I would defiantly talk to her and figure out her feelings towards you. She's great mother and a lazy wife? Is it that or have her feelings towards you changed?
Was it always like this or did it gradually/suddenly change?
There is no amount of work or communication that can overcome being with someone who simply does NOT want what you want.
After you've had discussions about what you want you have to make a decision if things remain the same.
Ask yourself: Is this a "deal breaker"? (Only you know if it is.)
Generally speaking people only change when (they) are unhappy. Expecting someone to become who they are not will only lead to frustration on your part and resentment on her part.
There are only two ways to experience joy and peace of mind in relationships: We either get what we want or we learn to be happy with what we have. Accept them (as is) or move on.
Life is too short to be trying to change water into wine!

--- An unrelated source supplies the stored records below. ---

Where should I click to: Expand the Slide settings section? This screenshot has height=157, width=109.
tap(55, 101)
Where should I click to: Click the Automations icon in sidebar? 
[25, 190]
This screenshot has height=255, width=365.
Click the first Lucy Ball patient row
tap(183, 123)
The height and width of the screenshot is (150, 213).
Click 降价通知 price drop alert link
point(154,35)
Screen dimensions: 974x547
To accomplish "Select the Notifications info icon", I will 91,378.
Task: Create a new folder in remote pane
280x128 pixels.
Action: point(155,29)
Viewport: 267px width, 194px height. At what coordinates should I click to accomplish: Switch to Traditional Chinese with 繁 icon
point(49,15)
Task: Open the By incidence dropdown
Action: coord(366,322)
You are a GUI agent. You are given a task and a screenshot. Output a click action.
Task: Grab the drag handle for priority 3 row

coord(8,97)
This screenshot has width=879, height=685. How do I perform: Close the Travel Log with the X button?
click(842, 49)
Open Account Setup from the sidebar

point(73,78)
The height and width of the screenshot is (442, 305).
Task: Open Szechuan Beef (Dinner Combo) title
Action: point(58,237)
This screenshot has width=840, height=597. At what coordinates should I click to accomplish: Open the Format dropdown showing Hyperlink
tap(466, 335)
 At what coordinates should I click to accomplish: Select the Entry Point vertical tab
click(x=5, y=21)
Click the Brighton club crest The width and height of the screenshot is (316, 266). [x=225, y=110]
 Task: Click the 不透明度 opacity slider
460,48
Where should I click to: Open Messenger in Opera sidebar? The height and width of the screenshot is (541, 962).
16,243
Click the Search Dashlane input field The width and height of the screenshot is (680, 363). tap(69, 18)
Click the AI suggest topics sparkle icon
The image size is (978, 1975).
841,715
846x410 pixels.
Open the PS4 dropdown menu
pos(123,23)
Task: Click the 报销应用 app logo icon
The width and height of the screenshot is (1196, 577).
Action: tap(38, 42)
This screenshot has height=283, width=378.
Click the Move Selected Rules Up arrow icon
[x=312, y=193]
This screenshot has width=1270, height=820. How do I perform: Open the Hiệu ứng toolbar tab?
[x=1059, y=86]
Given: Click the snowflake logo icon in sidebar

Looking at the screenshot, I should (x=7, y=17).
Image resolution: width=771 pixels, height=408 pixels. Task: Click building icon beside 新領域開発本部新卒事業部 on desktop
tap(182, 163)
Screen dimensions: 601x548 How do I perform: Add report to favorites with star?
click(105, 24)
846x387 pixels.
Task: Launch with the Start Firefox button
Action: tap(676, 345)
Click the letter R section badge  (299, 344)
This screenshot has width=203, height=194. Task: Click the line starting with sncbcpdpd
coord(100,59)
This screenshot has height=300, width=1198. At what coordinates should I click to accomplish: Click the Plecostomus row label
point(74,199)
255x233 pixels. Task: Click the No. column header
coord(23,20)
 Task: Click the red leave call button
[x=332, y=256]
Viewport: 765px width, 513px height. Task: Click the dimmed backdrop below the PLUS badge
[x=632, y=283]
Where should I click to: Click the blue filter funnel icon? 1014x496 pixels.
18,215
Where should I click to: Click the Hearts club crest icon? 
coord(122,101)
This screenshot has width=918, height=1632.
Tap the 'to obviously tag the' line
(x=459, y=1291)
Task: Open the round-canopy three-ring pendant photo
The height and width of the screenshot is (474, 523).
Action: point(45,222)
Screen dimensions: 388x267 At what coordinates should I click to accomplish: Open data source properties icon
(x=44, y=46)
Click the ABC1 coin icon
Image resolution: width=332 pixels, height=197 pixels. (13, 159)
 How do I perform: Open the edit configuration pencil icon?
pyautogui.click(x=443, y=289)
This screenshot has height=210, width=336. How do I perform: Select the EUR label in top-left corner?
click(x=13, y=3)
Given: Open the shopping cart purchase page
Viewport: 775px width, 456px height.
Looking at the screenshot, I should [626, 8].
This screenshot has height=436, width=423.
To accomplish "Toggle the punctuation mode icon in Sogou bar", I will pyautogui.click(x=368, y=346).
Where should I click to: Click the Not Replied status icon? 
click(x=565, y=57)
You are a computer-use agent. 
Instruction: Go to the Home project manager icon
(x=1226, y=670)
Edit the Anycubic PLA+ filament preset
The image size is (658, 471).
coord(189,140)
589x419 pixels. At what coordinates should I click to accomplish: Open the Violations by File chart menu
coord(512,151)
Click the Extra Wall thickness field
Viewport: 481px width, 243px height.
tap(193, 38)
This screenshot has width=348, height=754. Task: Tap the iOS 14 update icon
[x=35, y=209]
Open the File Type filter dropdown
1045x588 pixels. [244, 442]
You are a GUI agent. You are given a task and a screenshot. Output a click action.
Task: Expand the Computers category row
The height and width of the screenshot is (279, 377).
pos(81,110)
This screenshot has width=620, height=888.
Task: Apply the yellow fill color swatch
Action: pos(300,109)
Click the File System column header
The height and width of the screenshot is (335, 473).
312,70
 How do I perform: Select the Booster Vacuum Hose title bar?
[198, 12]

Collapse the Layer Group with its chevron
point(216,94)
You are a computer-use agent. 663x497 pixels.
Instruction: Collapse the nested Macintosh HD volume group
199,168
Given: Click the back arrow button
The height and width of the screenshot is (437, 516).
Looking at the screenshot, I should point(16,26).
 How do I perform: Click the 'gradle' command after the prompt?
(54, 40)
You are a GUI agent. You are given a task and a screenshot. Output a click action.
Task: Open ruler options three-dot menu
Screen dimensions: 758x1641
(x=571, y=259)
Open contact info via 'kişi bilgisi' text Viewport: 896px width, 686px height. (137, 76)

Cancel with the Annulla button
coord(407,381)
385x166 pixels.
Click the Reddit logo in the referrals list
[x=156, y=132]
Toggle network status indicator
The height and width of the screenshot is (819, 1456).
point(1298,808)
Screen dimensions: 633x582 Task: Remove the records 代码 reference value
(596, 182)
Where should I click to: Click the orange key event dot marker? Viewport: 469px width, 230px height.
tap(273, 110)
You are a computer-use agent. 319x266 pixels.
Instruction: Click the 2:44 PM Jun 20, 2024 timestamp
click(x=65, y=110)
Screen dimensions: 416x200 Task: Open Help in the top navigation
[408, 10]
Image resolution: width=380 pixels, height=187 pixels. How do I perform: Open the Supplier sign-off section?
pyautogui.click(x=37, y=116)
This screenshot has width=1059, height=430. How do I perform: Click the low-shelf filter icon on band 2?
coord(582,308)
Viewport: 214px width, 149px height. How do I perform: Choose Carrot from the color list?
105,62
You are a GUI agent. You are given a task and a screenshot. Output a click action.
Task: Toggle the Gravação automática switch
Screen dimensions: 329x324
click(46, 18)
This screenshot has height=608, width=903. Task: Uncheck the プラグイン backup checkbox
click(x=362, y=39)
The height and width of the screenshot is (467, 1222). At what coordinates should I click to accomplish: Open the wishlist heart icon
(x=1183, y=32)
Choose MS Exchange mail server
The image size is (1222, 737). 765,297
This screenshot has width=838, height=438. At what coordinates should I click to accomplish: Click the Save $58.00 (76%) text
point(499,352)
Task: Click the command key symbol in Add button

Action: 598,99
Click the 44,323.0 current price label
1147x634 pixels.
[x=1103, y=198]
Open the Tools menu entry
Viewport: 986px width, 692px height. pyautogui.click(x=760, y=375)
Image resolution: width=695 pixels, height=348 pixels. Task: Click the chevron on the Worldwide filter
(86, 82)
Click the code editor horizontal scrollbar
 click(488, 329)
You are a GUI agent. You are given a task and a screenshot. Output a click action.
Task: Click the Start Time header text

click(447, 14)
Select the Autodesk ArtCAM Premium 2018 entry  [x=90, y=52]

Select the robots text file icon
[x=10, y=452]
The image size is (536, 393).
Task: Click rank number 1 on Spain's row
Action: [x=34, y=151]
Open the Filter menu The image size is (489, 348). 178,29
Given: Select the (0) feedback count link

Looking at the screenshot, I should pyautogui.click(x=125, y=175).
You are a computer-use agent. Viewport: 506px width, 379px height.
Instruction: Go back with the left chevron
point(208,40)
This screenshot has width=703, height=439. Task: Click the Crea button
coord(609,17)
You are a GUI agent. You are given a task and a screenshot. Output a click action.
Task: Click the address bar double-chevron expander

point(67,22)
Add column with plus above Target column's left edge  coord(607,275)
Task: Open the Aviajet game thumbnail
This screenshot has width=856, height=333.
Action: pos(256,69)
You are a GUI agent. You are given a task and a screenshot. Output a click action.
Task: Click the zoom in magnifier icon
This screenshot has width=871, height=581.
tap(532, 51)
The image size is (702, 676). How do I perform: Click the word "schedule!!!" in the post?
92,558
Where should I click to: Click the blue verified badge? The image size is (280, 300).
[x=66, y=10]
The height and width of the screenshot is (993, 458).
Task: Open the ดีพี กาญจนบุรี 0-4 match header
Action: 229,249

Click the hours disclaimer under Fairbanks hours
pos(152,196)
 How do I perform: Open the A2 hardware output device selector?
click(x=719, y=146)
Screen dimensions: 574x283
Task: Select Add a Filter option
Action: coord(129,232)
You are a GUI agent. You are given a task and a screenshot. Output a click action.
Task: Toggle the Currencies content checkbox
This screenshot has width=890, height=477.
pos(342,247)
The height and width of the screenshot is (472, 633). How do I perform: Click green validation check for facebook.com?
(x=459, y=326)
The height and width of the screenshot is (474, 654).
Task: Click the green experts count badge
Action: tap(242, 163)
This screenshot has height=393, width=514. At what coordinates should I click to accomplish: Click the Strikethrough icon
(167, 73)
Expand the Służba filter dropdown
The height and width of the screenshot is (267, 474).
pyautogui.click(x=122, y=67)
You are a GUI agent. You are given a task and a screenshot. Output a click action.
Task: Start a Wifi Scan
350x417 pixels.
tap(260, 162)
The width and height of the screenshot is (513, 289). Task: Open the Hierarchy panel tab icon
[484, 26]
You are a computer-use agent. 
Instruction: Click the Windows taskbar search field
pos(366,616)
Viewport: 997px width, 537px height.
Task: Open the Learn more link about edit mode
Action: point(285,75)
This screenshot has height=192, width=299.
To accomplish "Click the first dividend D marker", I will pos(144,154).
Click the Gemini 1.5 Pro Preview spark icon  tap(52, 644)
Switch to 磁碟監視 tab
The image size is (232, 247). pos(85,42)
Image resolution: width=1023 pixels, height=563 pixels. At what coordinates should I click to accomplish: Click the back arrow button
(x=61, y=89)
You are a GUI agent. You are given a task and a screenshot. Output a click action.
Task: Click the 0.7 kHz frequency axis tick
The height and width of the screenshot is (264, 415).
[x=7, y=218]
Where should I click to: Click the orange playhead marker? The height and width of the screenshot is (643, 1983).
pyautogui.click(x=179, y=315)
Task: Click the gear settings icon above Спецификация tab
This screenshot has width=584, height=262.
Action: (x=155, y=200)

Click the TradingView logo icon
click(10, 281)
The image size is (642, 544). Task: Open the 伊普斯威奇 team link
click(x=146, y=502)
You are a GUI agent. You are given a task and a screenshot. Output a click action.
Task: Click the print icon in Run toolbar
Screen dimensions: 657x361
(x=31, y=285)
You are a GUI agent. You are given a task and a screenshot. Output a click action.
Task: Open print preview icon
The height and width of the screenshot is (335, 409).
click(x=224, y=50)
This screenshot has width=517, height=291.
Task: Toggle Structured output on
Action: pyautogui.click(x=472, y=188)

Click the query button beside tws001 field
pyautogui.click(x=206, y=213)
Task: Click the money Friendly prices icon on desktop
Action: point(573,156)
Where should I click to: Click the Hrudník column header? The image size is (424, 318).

Join the club. But honestly; it's a sad reality that women aren't always good at being the lifetime companion husbands want. I'm speaking generally of course since I don't have all the details. Nevertheless, after women have a few kids in marriage, they entirely lose interest in the relationship. It's probably not you. It's a chemical/nature thing I think. But all women do it. The best things to do are to find ways to be "interesting" to her again and be as masculine as you can. Hobbies away from the wife might be a good place to start. Some men like going to the gym. Some go out with friends. Some get outdoor hobbies, fix things or play lots of golf. I wouldn't dote on her or talk about any of this with her though. What you describe is sort of an epidemic in marriages. There are theories on why this is, but the reality in dealing with it is to never assume the marriage will run itself on autopilot.